La voce di Edith, dopo novanta minuti di silenzio, lo stupì. Era gentile, come lo era stata la prima volta, prima che la comprensione di quanto stava accadendo avesse fatto perdere il controllo di se stessa alla ragazza. Ora, con novanta minuti a disposizione, aveva avuto modo di calmarsi nuovamente.

«Benissimo.» Provò una certa riluttanza di fronte all'idea di andarsene. Una volta in istrada, sarebbe giunta l'inevitabile domanda, “Che facciamo, adesso?”, e lui non avrebbe saputo cosa rispondere. Ma Lucas si alzò egualmente, e uscì dal cinema.

Quando furono sul marciapiedi, la ragazza disse:

«È stato bello, vero?»

Lui si infilò una sigaretta tra le labbra, preoccupato.

«Devi andare a casa… o hai qualche impegno?» riuscì a borbottare.

Lei scosse il capo.

«No, vivo da sola. Ma probabilmente, tu hai già degli impegni per la serata. Prenderò l'autobus, qui all'angolo. Grazie per avermi portata al cinema.»

«No… no, è tutto a posto» disse in fretta. Accidenti, lei si era aspettata che lui tentasse di liberarsene. «Non fare niente del genere.» E adesso aveva qualcosa da proporre. «Hai fame?»

«Un po'.»

«Benissimo, allora, cerchiamo un posto in cui mangiare qualcosa.»

«C'è un localino bellissimo, subito dopo l'angolo.»

«Bene, allora.» Chissà per quale motivo le prese la mano. Era piccola, ma non fragile. Lei non sembrò né sorpresa né colpita.
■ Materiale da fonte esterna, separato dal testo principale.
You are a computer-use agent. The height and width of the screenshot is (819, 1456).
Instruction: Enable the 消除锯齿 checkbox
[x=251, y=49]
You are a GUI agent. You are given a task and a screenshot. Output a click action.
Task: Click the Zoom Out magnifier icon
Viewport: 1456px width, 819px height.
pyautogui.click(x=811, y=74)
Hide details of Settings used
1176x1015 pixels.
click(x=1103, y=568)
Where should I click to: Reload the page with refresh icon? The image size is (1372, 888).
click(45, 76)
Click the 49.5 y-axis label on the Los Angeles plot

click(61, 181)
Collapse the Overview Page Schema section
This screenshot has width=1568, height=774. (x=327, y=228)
Chiedendosi perché diavolo lo aveva fatto, egli si lasciò guidare fino alla tavola calda.

Il locale era ancora quasi deserto; Lucas condusse Edith verso il fondo del locale, e si accomodò a sedere. La ragazza sedette davanti a lui. Arrivò un cameriere a prendere le loro ordinazioni. Quando se ne fu andato, Lucas comprese che avrebbe dovuto rendersi conto di quanto sarebbe accaduto in un posto del genere.

Erano isolati dagli altri. L'alto schienale dietro di lui lo separava dal resto del locale. Da una parte c'era una parete, e dall'altra il condizionatore d'aria lasciava appena lo spazio per entrare e uscire. Si erano infilati in un buco nel quale avrebbero potuto soltanto sedere e guardarsi negli occhi, in attesa di essere serviti.

Cosa c'era da dire, o da fare? Guardando l'acconciatura della ragazza e lo smalto rosato delle unghie, Lucas capì che Edith non avrebbe potuto parlare di cose per lui interessanti. Ne fu sicuro, per lo meno.

«Sei in città da molto?» domandò Lucas.

Lei scosse il capo.

«No.» E fu tutto.

Aveva gettato via la sigaretta, lungo la strada. Si frugò in tasca, alla ricerca del pacchetto, ne estrasse una e l'accese, desiderando che il cameriere si affrettasse, in modo che, almeno, avessero potuto mangiare qualcosa. Lanciò uno sguardo all'orologio. Erano soltanto le sei.

«Senti… potresti… potresti darmi una sigaretta, per piacere?» domandò la ragazza, con voce ed espressione incerte. Lucas sobbalzò.

«Che cosa?» Estrasse il pacchetto di tasca, con un gesto maldestro e frettoloso. «Oh… senti, Edith, mi dispiace! Certo… ecco. Io non…» Non… che cosa? Non le aveva neppure offerto una sigaretta. Non si era neppure preocupato di chiedere se fumava o no. L'aveva trattata come fosse stata un cagnolino.

Si sentì terribilmente imbarazzato, e colpevole. E adesso era peggio di prima.

Edith si infilò la sigaretta tra le labbra, e lui gliel'accese subito.